Wie machst du Recruiting diversitätsgerecht?
Inklusive Stellenanzeigen
Geschlechtsneutrale Formulierung (alle Geschlechter, m/w/d). Anforderungen kritisch prüfen: Was ist wirklich nötig, was ist ein Wunsch? Studien zeigen: Männer bewerben sich, wenn sie 60 Prozent erfüllen, Frauen oft erst bei 100 Prozent. Weniger Anforderungen, mehr Diversität. Bilder zeigen vielfältige Teams, nicht nur einen Typ Mensch.
Anonyme Bewerbungen
Erste Sichtungsphase ohne Name, Foto, Alter, Geburtsort. Nur Skills und Erfahrung zählen. Studien zeigen 30 bis 50 Prozent mehr Einladungen für Bewerber mit ausländisch klingenden Namen. Tools für anonyme Bewerbungen existieren (z.B. Applied, Greenhouse). Aufwand gering, Wirkung hoch.
Strukturierte Interviews
Alle Bewerber bekommen dieselben Fragen in derselben Reihenfolge. Jede Antwort wird nach klaren Kriterien bewertet, idealerweise von mehreren Personen. Smalltalk minimieren, weil dort Bias am stärksten wirkt. Strukturierte Interviews haben 2- bis 4-fach höhere Vorhersagekraft als Bauchgefühl-Interviews.

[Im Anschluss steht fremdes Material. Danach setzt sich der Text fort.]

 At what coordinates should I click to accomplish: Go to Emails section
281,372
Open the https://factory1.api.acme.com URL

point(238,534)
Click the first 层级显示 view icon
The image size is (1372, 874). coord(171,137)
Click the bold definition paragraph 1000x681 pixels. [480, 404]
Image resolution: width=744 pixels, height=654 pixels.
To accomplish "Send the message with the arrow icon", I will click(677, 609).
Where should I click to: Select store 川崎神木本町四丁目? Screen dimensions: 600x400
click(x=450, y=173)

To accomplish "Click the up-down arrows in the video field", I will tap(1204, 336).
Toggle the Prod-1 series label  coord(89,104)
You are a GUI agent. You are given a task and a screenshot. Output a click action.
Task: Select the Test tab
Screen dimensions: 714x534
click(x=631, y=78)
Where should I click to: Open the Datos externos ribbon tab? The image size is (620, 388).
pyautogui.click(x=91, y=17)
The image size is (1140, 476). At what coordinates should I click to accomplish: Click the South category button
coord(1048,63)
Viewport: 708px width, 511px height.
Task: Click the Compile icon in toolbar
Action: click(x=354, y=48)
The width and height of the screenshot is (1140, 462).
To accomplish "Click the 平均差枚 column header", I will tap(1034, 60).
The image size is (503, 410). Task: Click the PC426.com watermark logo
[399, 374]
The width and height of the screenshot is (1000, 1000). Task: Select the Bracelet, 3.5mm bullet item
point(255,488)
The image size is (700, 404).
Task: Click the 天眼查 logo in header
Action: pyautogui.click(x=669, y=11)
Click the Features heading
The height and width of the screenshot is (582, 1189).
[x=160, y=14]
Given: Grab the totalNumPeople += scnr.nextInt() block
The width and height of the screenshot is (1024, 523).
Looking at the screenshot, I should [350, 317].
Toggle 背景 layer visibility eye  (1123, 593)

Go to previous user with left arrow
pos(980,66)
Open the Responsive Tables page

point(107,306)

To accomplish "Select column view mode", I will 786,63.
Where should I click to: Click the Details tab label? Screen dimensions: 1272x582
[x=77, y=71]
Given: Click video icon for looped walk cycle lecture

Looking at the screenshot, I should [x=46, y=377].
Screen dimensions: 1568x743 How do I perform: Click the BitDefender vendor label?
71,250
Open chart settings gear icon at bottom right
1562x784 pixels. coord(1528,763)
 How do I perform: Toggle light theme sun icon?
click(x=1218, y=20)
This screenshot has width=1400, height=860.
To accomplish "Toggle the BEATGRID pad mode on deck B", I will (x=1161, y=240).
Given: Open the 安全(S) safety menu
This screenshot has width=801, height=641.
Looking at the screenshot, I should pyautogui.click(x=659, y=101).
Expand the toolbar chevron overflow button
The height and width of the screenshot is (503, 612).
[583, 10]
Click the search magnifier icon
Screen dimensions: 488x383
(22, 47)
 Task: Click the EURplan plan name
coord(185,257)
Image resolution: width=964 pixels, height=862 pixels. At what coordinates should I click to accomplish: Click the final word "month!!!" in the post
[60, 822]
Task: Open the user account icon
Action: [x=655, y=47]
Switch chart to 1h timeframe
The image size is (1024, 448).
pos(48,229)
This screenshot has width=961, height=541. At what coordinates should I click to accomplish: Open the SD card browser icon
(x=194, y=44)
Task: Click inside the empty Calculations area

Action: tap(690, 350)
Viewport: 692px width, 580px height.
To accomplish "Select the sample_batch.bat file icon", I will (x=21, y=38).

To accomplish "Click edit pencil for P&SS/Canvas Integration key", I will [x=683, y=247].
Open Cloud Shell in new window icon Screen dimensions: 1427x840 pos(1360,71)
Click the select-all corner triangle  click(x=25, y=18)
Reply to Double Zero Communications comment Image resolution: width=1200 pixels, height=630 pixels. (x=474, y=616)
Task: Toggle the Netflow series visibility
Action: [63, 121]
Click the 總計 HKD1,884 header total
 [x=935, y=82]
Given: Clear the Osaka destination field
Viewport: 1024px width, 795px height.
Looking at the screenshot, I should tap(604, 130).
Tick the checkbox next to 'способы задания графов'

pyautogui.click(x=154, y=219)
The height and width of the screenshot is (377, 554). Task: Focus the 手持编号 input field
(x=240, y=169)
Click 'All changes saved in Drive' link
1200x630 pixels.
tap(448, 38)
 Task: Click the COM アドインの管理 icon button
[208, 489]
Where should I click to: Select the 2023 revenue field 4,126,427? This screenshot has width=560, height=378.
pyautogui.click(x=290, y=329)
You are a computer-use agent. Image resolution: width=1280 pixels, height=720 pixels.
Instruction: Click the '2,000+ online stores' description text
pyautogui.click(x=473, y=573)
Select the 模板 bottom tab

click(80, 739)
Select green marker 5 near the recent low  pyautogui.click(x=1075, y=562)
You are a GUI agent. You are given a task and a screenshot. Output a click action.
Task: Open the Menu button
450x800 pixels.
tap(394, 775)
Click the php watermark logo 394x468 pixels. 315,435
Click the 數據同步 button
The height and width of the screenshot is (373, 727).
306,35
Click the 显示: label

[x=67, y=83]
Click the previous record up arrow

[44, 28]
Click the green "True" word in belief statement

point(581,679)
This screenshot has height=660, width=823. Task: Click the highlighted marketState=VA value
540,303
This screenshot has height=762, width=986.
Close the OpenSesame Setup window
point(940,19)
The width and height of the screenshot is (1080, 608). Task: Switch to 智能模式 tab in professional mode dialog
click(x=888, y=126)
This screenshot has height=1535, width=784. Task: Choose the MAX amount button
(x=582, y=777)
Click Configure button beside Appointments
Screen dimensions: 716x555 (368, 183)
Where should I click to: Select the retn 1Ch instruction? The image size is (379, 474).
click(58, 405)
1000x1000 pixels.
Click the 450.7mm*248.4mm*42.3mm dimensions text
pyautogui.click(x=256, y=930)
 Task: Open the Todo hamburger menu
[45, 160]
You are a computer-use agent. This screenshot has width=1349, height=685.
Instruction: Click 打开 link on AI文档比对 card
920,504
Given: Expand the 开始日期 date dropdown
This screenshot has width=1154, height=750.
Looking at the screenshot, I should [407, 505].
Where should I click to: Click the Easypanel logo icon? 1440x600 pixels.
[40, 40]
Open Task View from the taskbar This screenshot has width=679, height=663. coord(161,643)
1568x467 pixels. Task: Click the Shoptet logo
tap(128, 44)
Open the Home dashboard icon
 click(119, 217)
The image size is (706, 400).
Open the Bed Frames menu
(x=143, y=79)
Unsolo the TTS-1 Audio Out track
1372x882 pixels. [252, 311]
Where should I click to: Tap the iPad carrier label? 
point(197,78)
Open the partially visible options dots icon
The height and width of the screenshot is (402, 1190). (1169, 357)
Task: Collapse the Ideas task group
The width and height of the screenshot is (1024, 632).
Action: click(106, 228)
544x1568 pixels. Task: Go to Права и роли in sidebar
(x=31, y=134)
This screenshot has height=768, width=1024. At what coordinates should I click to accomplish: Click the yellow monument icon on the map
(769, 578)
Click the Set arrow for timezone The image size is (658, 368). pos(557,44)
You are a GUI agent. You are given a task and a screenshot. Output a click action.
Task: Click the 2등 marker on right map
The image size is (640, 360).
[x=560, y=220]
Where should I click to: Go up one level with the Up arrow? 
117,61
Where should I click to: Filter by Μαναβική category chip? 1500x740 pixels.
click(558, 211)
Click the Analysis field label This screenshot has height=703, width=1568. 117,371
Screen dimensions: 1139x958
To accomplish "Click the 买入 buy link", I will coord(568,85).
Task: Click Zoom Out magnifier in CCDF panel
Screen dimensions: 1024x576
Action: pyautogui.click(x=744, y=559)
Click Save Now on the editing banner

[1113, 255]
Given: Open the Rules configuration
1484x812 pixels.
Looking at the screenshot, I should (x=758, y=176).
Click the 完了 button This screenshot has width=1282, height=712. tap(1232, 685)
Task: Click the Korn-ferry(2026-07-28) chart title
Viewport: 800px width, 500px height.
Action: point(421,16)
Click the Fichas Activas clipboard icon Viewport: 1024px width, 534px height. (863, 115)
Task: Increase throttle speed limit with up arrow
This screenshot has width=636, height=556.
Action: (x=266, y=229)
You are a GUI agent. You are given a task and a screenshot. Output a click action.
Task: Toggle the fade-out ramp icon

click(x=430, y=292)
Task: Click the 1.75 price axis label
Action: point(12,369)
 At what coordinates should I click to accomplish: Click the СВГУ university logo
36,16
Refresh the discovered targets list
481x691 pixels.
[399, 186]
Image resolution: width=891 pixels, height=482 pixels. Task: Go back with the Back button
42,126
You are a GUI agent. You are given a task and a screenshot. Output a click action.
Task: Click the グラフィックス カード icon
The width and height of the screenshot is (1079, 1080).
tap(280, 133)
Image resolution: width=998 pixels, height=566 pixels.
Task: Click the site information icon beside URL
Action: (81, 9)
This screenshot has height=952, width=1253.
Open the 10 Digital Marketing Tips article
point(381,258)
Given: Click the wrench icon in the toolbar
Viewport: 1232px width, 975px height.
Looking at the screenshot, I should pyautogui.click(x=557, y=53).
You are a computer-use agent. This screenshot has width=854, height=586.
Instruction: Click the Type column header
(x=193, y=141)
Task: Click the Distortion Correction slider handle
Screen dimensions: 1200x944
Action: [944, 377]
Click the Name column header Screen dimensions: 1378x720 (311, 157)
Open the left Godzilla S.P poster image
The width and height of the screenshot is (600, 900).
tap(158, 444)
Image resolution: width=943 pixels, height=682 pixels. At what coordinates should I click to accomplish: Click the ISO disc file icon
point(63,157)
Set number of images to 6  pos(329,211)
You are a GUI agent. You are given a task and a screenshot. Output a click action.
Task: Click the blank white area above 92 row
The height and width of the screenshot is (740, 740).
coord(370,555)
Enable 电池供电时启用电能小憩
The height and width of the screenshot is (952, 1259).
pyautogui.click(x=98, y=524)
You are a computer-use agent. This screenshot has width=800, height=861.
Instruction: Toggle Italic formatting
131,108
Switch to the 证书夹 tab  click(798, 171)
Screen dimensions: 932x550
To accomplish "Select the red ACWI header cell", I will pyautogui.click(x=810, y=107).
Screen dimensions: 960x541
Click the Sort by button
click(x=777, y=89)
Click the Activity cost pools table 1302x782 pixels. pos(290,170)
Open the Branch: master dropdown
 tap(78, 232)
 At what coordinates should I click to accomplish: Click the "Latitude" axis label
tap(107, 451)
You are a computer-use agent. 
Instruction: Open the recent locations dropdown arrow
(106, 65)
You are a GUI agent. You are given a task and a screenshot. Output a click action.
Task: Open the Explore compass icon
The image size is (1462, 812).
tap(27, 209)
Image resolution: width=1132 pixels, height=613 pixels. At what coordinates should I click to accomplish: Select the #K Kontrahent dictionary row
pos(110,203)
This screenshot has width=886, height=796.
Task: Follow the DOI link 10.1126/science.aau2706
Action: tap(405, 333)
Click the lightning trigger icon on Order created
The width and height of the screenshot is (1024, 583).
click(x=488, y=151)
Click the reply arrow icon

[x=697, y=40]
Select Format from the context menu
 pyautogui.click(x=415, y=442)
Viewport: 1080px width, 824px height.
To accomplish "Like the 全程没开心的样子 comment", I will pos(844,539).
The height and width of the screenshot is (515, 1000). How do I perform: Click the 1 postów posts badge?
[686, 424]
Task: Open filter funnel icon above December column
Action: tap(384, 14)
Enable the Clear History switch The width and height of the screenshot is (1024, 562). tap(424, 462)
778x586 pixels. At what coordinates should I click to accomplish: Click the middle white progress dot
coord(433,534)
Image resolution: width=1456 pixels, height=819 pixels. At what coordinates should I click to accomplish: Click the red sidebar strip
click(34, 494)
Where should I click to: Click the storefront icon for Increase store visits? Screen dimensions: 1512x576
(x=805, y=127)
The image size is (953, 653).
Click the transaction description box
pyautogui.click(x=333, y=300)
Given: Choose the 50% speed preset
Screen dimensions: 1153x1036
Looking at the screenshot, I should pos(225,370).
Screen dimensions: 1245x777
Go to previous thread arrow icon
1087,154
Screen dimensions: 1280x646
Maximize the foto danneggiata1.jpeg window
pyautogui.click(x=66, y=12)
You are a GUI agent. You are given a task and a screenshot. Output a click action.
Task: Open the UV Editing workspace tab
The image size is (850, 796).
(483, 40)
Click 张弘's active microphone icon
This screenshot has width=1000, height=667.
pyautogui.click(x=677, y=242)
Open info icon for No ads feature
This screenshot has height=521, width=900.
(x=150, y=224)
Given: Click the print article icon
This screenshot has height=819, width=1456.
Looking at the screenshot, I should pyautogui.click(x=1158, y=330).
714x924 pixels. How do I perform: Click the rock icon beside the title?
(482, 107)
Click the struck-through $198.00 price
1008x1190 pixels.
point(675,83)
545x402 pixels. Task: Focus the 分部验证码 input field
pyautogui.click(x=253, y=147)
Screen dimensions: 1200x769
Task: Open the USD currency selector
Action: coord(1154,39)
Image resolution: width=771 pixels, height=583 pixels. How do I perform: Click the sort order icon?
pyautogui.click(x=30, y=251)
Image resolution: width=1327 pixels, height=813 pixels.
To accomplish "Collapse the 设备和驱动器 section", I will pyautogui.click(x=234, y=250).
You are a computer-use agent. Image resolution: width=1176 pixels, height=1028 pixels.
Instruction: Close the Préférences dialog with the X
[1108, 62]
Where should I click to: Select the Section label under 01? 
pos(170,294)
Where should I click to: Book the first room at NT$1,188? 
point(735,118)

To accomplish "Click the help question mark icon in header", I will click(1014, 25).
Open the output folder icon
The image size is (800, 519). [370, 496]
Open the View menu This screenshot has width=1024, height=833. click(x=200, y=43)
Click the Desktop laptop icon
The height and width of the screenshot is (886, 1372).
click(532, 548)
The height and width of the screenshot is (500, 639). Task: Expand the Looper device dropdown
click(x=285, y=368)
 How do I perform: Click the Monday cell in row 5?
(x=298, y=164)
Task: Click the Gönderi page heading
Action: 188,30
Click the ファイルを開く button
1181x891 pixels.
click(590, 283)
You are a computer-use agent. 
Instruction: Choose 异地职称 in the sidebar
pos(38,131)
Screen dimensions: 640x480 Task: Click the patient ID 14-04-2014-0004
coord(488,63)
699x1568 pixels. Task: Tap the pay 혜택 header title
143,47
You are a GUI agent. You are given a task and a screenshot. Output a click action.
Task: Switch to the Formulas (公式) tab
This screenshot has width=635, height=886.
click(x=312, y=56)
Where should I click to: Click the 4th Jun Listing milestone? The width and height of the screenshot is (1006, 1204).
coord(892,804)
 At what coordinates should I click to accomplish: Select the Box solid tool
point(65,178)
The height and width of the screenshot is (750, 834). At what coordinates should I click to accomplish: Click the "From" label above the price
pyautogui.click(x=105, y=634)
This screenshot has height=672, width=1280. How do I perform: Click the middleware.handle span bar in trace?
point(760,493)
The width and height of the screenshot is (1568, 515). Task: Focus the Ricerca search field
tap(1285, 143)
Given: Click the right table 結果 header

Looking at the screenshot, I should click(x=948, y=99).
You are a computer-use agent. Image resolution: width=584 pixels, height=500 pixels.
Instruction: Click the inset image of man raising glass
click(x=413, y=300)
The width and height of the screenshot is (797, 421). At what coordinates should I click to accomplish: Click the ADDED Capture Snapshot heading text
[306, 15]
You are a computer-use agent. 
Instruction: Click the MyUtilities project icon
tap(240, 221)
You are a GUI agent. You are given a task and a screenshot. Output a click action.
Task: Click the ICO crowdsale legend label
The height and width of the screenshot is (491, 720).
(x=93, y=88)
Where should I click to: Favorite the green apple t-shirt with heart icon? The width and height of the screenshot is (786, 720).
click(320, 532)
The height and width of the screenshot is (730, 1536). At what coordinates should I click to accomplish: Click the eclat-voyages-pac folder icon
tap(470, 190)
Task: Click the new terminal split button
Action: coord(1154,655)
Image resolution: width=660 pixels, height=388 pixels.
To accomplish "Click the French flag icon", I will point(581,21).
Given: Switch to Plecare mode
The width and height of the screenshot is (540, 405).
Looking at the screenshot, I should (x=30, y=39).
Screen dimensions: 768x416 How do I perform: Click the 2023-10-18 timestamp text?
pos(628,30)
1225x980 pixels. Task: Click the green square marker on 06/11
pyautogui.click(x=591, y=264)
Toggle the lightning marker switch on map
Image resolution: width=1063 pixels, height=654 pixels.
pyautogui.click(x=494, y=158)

Vielfältige Auswahl-Panels
Mindestens zwei verschiedene Sichten in der Auswahlkommission, idealerweise mit unterschiedlichem Geschlecht, Alter, Hintergrund. Ein einziger Entscheider in der Endphase ist Bias-Maximum. Wer zwei oder drei diverse Sichten zusammenbringt, neutralisiert Bias durch Mehrfachbewertung. Diese Maßnahme allein verändert Hiring-Outcomes deutlich.